Michael Pauen: Das wäre eine verdrehte Geschichte, wenn man versuchte, Autonomie zustande zu bringen, indem man den Staat zur Hilfe ruft. Der Staat gefährdet ja mit seinen Nachrichtendiensten selbst die Autonomie (Pause). Dennoch könnte die Politik Rahmenbedingungen schaffen, in denen autonomes Verhalten wieder möglich ist.
Aber noch mal: Uns wäre es lieber, die Bürger würden die Sache selbst in die Hand nehmen. Wir warnen auch vor der Vorstellung: "So, verstanden, wir werden jetzt schnell autonom, dann kriegen wir das schon hin". Nein, die Sache ist komplizierter. Derzeit gibt es nämlich zu viele Mechanismen, die wir nicht direkt kontrollieren können, selbst dann nicht, wenn wir das unbedingt wollten. Ein einfacher Entschluss reicht also nicht.
Aktuell hört man von vielen Politikern, unsere Gesellschaft sei aus ganz anderen Gründen gefährdet, schnell fällt das Wort: Terrorismus. Es müssten nun schnellstens neue Gesetze her, Stichwort Vorratsdatenspeicherung. Macht Sie das wütend? Oder langweilen sie solche Debatten?
Michael Pauen: An bestimmten Stellen macht mich das wütend. Aber auch ich muss zugeben, das ist ein Konflikt, der immer wieder neu ausgetragen werden muss. Fakt ist: Die Gesellschaften, in denen Autonomie einen hohen Stellenwert besitzt, sind wesentlich sicherer als andere.
Woran liegt das?
Michael Pauen: Autonome Individuen halten sich, wie eingangs erwähnt, oft aus eigener Einsicht an bestimmte soziale Standards.
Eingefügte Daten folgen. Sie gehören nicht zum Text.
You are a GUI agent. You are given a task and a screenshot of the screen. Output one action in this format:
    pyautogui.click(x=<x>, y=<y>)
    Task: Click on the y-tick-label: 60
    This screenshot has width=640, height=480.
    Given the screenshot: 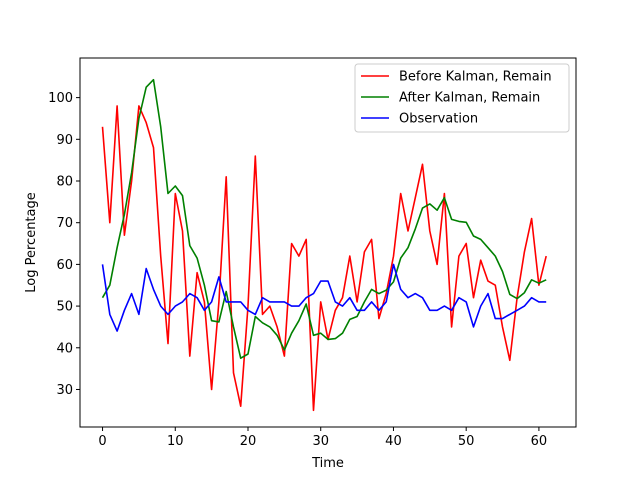 What is the action you would take?
    pyautogui.click(x=64, y=266)
    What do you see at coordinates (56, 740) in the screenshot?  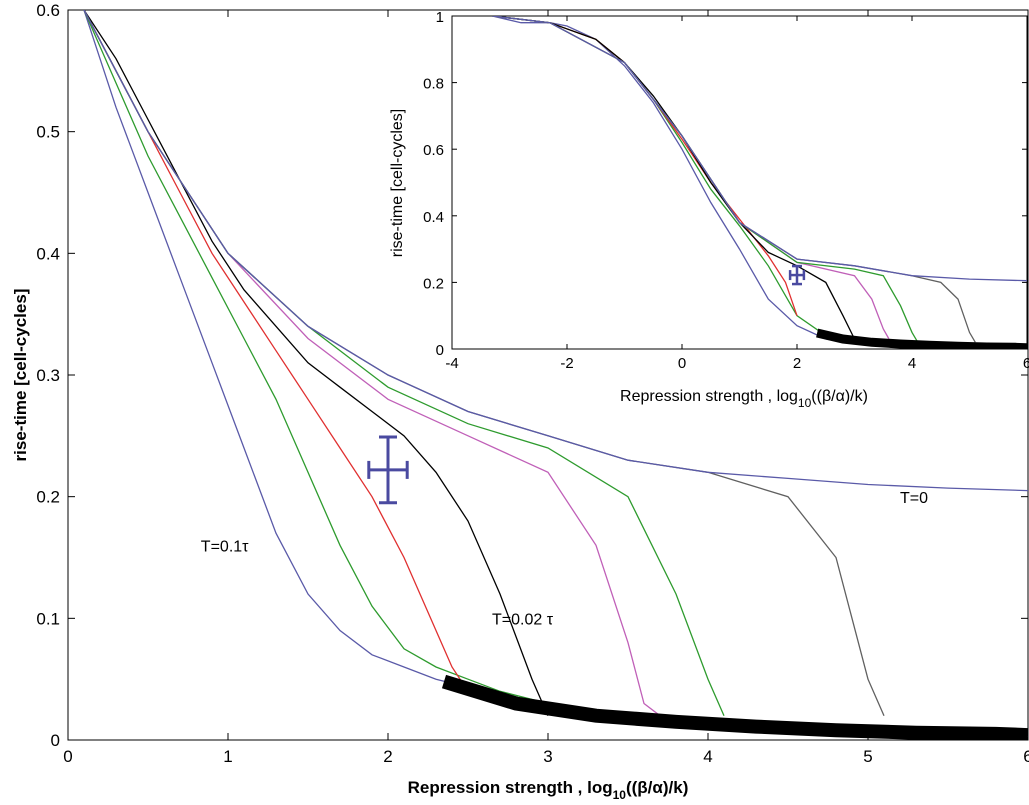 I see `main-y-tick-label: 0` at bounding box center [56, 740].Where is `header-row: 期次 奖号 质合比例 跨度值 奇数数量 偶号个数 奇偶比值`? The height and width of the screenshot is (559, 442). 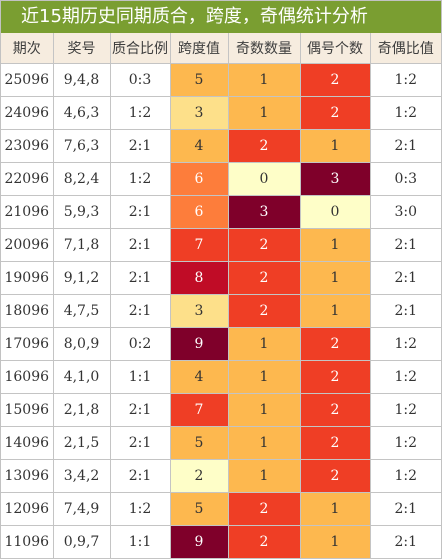 header-row: 期次 奖号 质合比例 跨度值 奇数数量 偶号个数 奇偶比值 is located at coordinates (221, 48).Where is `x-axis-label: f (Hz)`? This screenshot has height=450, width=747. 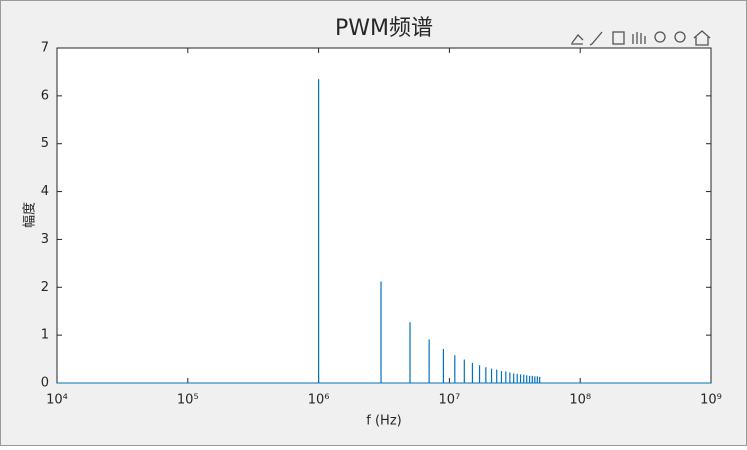 x-axis-label: f (Hz) is located at coordinates (384, 422).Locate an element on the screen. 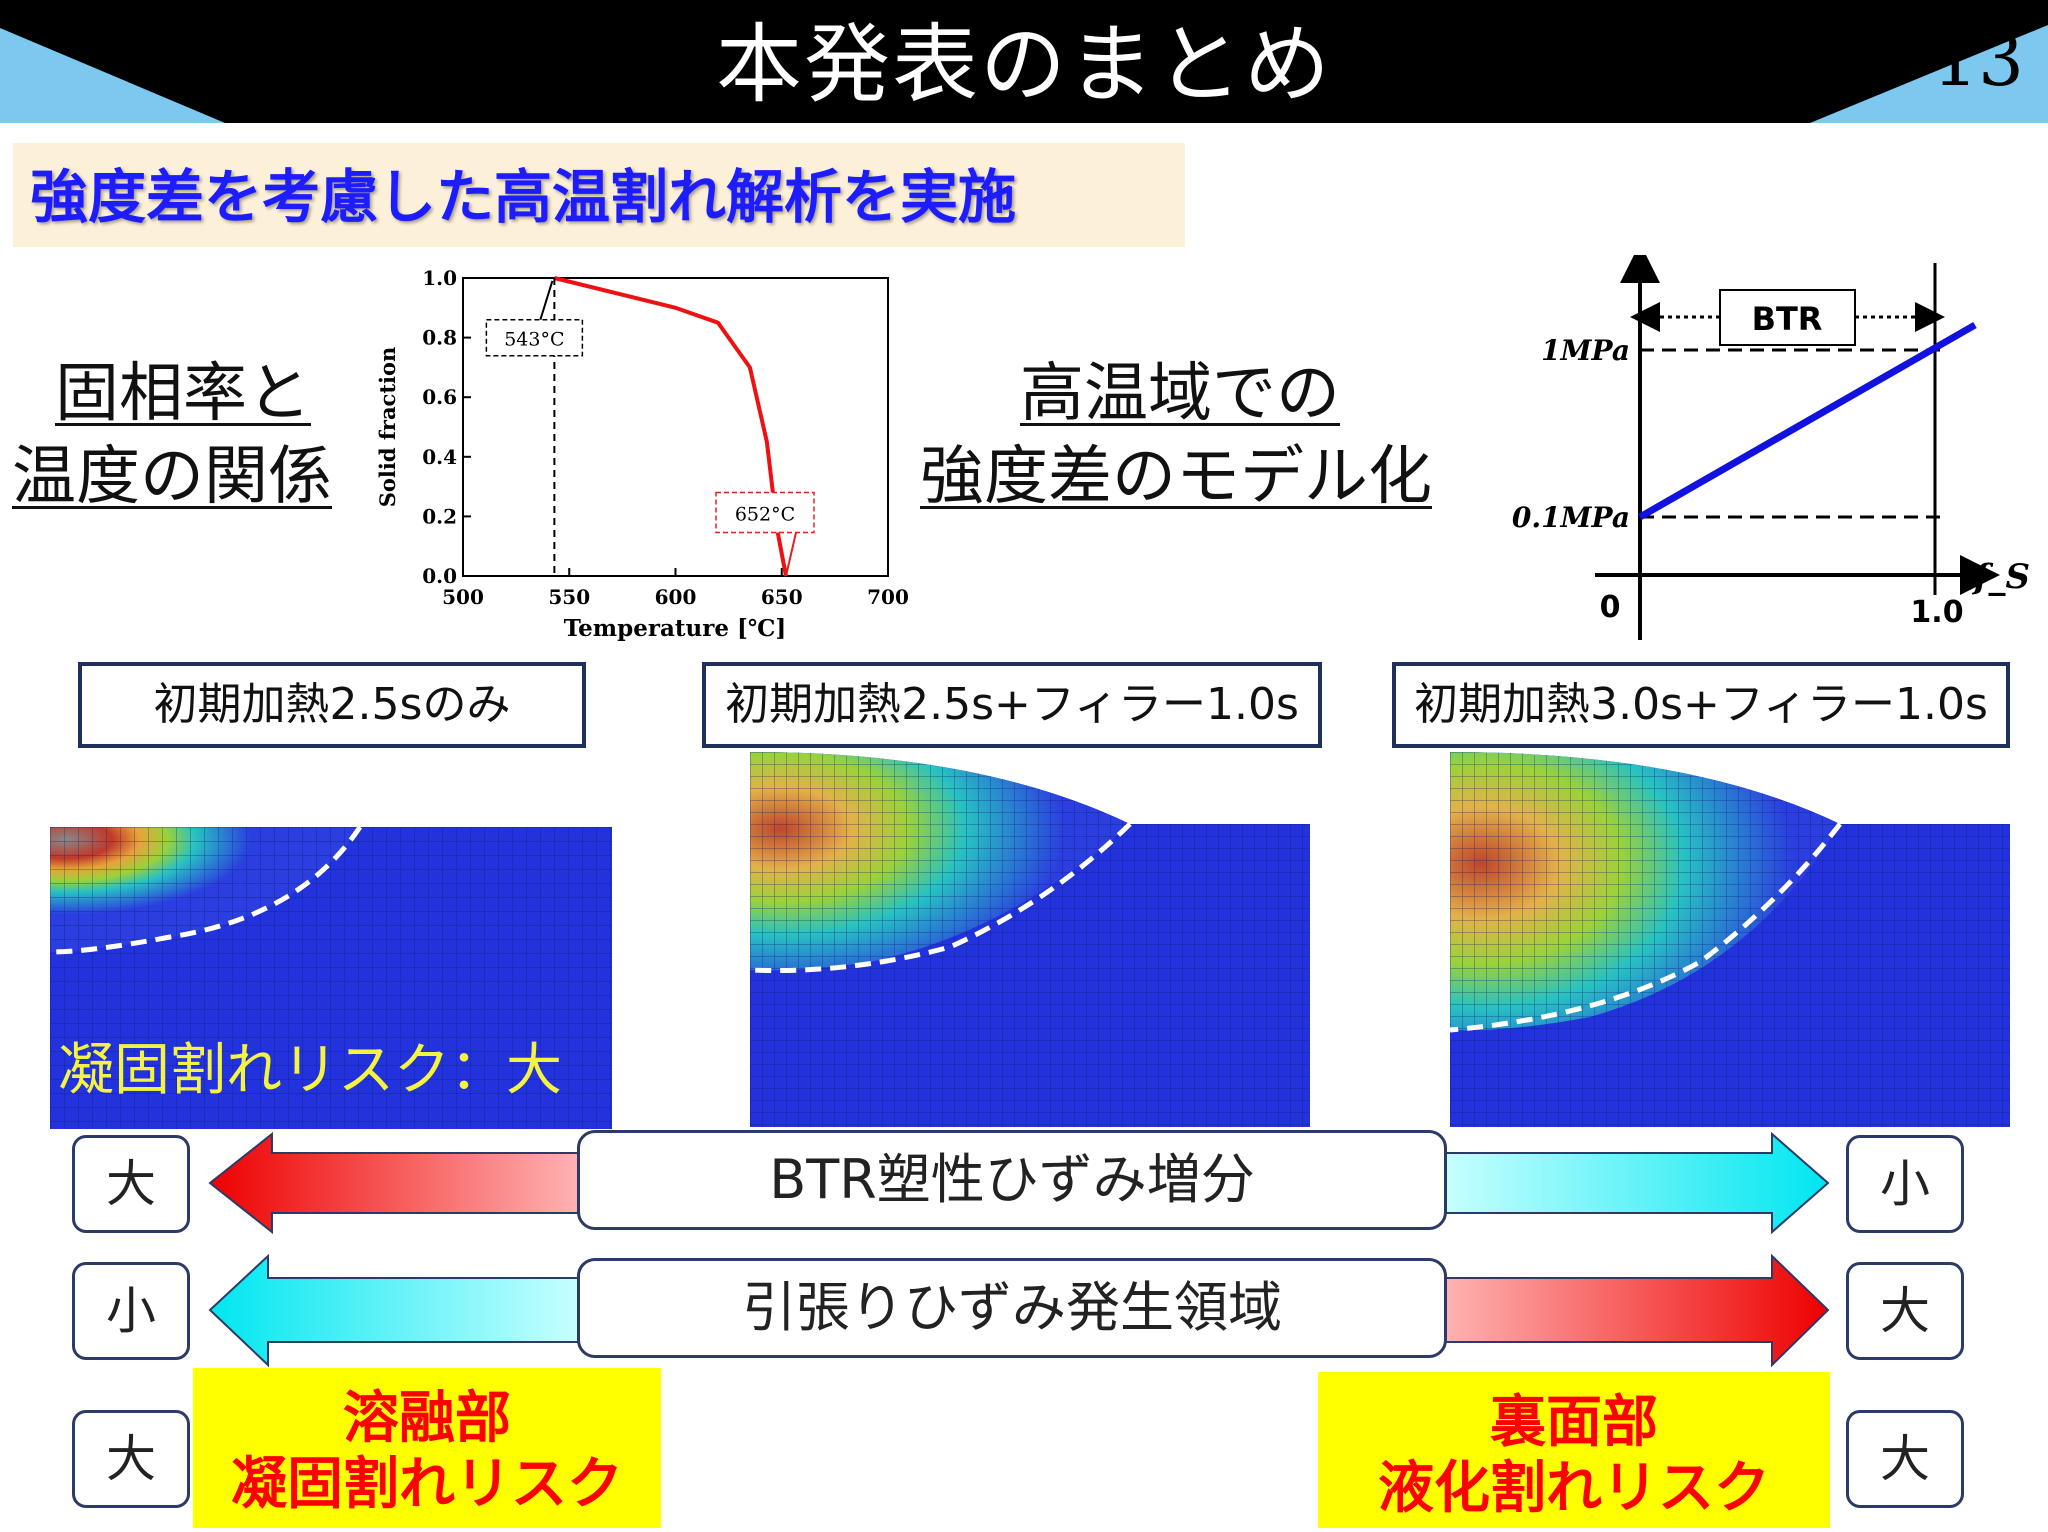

Insofern besteht hier an vielen Stellen nur ein Scheinkonflikt zwischen Sicherheit und Autonomie. Dennoch existieren freilich reale Konflikte, bei denen man die Grenzen zwischen individuellen Spielräumen und dem Einflussbereich des Staates immer wieder neu verhandeln muss. Eins ist doch klar: Jede neue Entwicklung bringt auch neue Probleme und Herausforderungen mit sich. Debatten darüber sind ein erster Schritt. Doch häufig gewöhnen wir uns einfach dran. Und genau das ist das Problem.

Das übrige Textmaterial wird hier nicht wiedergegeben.